↓

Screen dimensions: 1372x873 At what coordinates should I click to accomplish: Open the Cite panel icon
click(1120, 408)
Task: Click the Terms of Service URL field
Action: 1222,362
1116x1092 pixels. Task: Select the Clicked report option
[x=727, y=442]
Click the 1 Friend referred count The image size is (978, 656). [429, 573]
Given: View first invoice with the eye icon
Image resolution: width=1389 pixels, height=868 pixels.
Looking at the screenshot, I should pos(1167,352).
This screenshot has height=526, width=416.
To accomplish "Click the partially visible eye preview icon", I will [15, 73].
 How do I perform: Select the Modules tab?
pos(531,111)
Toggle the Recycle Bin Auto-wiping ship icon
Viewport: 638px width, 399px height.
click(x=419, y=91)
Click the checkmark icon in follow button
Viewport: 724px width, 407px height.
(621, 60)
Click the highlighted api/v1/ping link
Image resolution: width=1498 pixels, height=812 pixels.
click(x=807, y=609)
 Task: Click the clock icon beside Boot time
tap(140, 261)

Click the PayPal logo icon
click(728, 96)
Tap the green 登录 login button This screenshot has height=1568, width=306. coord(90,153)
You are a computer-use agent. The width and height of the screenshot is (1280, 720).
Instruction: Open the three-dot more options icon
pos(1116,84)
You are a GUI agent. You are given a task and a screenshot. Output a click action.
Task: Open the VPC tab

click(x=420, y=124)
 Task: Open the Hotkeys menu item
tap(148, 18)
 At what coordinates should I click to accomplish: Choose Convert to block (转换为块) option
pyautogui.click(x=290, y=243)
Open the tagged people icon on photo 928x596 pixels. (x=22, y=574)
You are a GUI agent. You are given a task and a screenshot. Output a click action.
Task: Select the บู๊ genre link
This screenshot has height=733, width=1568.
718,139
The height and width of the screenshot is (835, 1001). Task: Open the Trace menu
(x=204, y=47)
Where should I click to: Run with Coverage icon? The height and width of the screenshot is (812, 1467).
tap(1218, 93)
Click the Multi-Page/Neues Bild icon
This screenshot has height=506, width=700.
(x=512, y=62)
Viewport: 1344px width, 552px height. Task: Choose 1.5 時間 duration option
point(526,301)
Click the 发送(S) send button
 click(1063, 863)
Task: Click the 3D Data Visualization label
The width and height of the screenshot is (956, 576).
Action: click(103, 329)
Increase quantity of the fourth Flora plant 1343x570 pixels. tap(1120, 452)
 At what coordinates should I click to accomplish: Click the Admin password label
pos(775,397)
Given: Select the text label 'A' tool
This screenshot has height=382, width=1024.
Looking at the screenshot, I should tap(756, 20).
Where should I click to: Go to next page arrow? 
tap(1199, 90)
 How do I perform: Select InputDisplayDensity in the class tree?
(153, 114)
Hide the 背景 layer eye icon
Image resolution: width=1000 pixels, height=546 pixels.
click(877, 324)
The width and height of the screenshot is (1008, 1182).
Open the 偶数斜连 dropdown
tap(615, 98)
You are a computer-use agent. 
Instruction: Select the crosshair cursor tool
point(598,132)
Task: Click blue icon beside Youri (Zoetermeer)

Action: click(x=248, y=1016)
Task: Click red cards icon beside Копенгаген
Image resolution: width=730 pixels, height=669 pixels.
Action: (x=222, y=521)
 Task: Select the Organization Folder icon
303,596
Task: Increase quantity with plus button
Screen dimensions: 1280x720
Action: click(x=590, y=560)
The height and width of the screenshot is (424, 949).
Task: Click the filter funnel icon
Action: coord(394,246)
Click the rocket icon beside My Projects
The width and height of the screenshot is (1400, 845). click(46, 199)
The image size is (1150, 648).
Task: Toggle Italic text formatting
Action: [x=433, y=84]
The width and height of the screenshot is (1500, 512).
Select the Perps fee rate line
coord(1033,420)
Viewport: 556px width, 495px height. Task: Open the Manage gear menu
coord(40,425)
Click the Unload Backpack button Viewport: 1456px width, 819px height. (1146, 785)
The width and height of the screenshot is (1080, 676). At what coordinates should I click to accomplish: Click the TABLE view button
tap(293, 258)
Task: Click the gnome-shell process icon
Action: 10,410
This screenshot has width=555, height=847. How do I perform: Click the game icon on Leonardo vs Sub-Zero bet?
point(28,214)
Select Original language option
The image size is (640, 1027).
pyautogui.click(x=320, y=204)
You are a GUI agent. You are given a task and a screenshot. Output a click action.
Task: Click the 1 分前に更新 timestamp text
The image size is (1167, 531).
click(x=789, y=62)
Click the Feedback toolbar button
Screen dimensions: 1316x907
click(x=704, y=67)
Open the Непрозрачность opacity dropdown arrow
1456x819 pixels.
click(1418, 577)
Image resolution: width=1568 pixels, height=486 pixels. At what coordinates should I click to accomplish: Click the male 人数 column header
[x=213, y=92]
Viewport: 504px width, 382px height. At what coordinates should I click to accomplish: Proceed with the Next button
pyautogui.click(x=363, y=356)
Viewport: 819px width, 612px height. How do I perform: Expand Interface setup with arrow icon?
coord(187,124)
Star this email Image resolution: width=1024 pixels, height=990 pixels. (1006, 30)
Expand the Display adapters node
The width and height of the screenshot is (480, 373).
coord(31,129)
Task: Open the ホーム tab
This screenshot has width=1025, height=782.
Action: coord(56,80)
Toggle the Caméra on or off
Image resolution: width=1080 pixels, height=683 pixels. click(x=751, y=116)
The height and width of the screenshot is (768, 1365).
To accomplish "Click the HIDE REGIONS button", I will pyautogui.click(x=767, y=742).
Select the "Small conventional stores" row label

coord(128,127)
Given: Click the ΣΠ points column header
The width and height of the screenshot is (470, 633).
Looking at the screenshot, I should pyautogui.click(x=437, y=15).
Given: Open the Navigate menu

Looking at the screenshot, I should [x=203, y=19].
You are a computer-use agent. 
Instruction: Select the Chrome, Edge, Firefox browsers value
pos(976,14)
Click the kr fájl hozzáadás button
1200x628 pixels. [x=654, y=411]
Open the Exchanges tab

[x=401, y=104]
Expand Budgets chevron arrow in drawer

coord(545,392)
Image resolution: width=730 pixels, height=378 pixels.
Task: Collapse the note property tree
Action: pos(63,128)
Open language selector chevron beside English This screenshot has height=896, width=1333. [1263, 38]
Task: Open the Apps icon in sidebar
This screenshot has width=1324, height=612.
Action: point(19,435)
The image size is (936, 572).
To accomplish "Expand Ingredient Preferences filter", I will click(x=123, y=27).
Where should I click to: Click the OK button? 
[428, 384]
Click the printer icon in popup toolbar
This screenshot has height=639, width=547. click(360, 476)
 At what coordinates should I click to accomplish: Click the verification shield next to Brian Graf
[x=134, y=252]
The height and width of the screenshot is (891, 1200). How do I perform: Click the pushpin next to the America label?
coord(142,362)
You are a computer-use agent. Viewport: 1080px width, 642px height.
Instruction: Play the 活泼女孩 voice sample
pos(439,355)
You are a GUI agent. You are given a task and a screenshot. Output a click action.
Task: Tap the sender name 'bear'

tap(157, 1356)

↑

** About this exercise **
All of the material above should be printed exactly as it appears.

** Output of the task **
Screen dimensions: 1372x873 At what coordinates should I click to accomplish: Open the Cite panel icon
click(1120, 408)
Task: Click the Terms of Service URL field
Action: 1222,362
1116x1092 pixels. Task: Select the Clicked report option
[x=727, y=442]
Click the 1 Friend referred count The image size is (978, 656). [429, 573]
Given: View first invoice with the eye icon
Image resolution: width=1389 pixels, height=868 pixels.
Looking at the screenshot, I should pos(1167,352).
This screenshot has height=526, width=416.
To accomplish "Click the partially visible eye preview icon", I will [15, 73].
 How do I perform: Select the Modules tab?
pos(531,111)
Toggle the Recycle Bin Auto-wiping ship icon
Viewport: 638px width, 399px height.
click(x=419, y=91)
Click the checkmark icon in follow button
Viewport: 724px width, 407px height.
(621, 60)
Click the highlighted api/v1/ping link
Image resolution: width=1498 pixels, height=812 pixels.
click(x=807, y=609)
 Task: Click the clock icon beside Boot time
tap(140, 261)

Click the PayPal logo icon
click(728, 96)
Tap the green 登录 login button This screenshot has height=1568, width=306. coord(90,153)
You are a computer-use agent. The width and height of the screenshot is (1280, 720).
Instruction: Open the three-dot more options icon
pos(1116,84)
You are a GUI agent. You are given a task and a screenshot. Output a click action.
Task: Open the VPC tab

click(x=420, y=124)
 Task: Open the Hotkeys menu item
tap(148, 18)
 At what coordinates should I click to accomplish: Choose Convert to block (转换为块) option
pyautogui.click(x=290, y=243)
Open the tagged people icon on photo 928x596 pixels. (x=22, y=574)
You are a GUI agent. You are given a task and a screenshot. Output a click action.
Task: Select the บู๊ genre link
This screenshot has height=733, width=1568.
718,139
The height and width of the screenshot is (835, 1001). Task: Open the Trace menu
(x=204, y=47)
Where should I click to: Run with Coverage icon? The height and width of the screenshot is (812, 1467).
tap(1218, 93)
Click the Multi-Page/Neues Bild icon
This screenshot has height=506, width=700.
(x=512, y=62)
Viewport: 1344px width, 552px height. Task: Choose 1.5 時間 duration option
point(526,301)
Click the 发送(S) send button
 click(1063, 863)
Task: Click the 3D Data Visualization label
The width and height of the screenshot is (956, 576).
Action: click(103, 329)
Increase quantity of the fourth Flora plant 1343x570 pixels. tap(1120, 452)
 At what coordinates should I click to accomplish: Click the Admin password label
pos(775,397)
Given: Select the text label 'A' tool
This screenshot has height=382, width=1024.
Looking at the screenshot, I should tap(756, 20).
Where should I click to: Go to next page arrow? 
tap(1199, 90)
 How do I perform: Select InputDisplayDensity in the class tree?
(153, 114)
Hide the 背景 layer eye icon
Image resolution: width=1000 pixels, height=546 pixels.
click(877, 324)
The width and height of the screenshot is (1008, 1182).
Open the 偶数斜连 dropdown
tap(615, 98)
You are a computer-use agent. 
Instruction: Select the crosshair cursor tool
point(598,132)
Task: Click blue icon beside Youri (Zoetermeer)

Action: click(x=248, y=1016)
Task: Click red cards icon beside Копенгаген
Image resolution: width=730 pixels, height=669 pixels.
Action: (x=222, y=521)
 Task: Select the Organization Folder icon
303,596
Task: Increase quantity with plus button
Screen dimensions: 1280x720
Action: click(x=590, y=560)
The height and width of the screenshot is (424, 949).
Task: Click the filter funnel icon
Action: coord(394,246)
Click the rocket icon beside My Projects
The width and height of the screenshot is (1400, 845). click(46, 199)
The image size is (1150, 648).
Task: Toggle Italic text formatting
Action: [x=433, y=84]
The width and height of the screenshot is (1500, 512).
Select the Perps fee rate line
coord(1033,420)
Viewport: 556px width, 495px height. Task: Open the Manage gear menu
coord(40,425)
Click the Unload Backpack button Viewport: 1456px width, 819px height. (1146, 785)
The width and height of the screenshot is (1080, 676). At what coordinates should I click to accomplish: Click the TABLE view button
tap(293, 258)
Task: Click the gnome-shell process icon
Action: 10,410
This screenshot has width=555, height=847. How do I perform: Click the game icon on Leonardo vs Sub-Zero bet?
point(28,214)
Select Original language option
The image size is (640, 1027).
pyautogui.click(x=320, y=204)
You are a GUI agent. You are given a task and a screenshot. Output a click action.
Task: Click the 1 分前に更新 timestamp text
The image size is (1167, 531).
click(x=789, y=62)
Click the Feedback toolbar button
Screen dimensions: 1316x907
click(x=704, y=67)
Open the Непрозрачность opacity dropdown arrow
1456x819 pixels.
click(1418, 577)
Image resolution: width=1568 pixels, height=486 pixels. At what coordinates should I click to accomplish: Click the male 人数 column header
[x=213, y=92]
Viewport: 504px width, 382px height. At what coordinates should I click to accomplish: Proceed with the Next button
pyautogui.click(x=363, y=356)
Viewport: 819px width, 612px height. How do I perform: Expand Interface setup with arrow icon?
coord(187,124)
Star this email Image resolution: width=1024 pixels, height=990 pixels. (1006, 30)
Expand the Display adapters node
The width and height of the screenshot is (480, 373).
coord(31,129)
Task: Open the ホーム tab
This screenshot has width=1025, height=782.
Action: coord(56,80)
Toggle the Caméra on or off
Image resolution: width=1080 pixels, height=683 pixels. click(x=751, y=116)
The height and width of the screenshot is (768, 1365).
To accomplish "Click the HIDE REGIONS button", I will pyautogui.click(x=767, y=742).
Select the "Small conventional stores" row label

coord(128,127)
Given: Click the ΣΠ points column header
The width and height of the screenshot is (470, 633).
Looking at the screenshot, I should pyautogui.click(x=437, y=15).
Given: Open the Navigate menu

Looking at the screenshot, I should [x=203, y=19].
You are a computer-use agent. 
Instruction: Select the Chrome, Edge, Firefox browsers value
pos(976,14)
Click the kr fájl hozzáadás button
1200x628 pixels. [x=654, y=411]
Open the Exchanges tab

[x=401, y=104]
Expand Budgets chevron arrow in drawer

coord(545,392)
Image resolution: width=730 pixels, height=378 pixels.
Task: Collapse the note property tree
Action: pos(63,128)
Open language selector chevron beside English This screenshot has height=896, width=1333. [1263, 38]
Task: Open the Apps icon in sidebar
This screenshot has width=1324, height=612.
Action: point(19,435)
The image size is (936, 572).
To accomplish "Expand Ingredient Preferences filter", I will click(x=123, y=27).
Where should I click to: Click the OK button? 
[428, 384]
Click the printer icon in popup toolbar
This screenshot has height=639, width=547. click(360, 476)
 At what coordinates should I click to accomplish: Click the verification shield next to Brian Graf
[x=134, y=252]
The height and width of the screenshot is (891, 1200). How do I perform: Click the pushpin next to the America label?
coord(142,362)
You are a computer-use agent. Viewport: 1080px width, 642px height.
Instruction: Play the 活泼女孩 voice sample
pos(439,355)
You are a GUI agent. You are given a task and a screenshot. Output a click action.
Task: Tap the sender name 'bear'

tap(157, 1356)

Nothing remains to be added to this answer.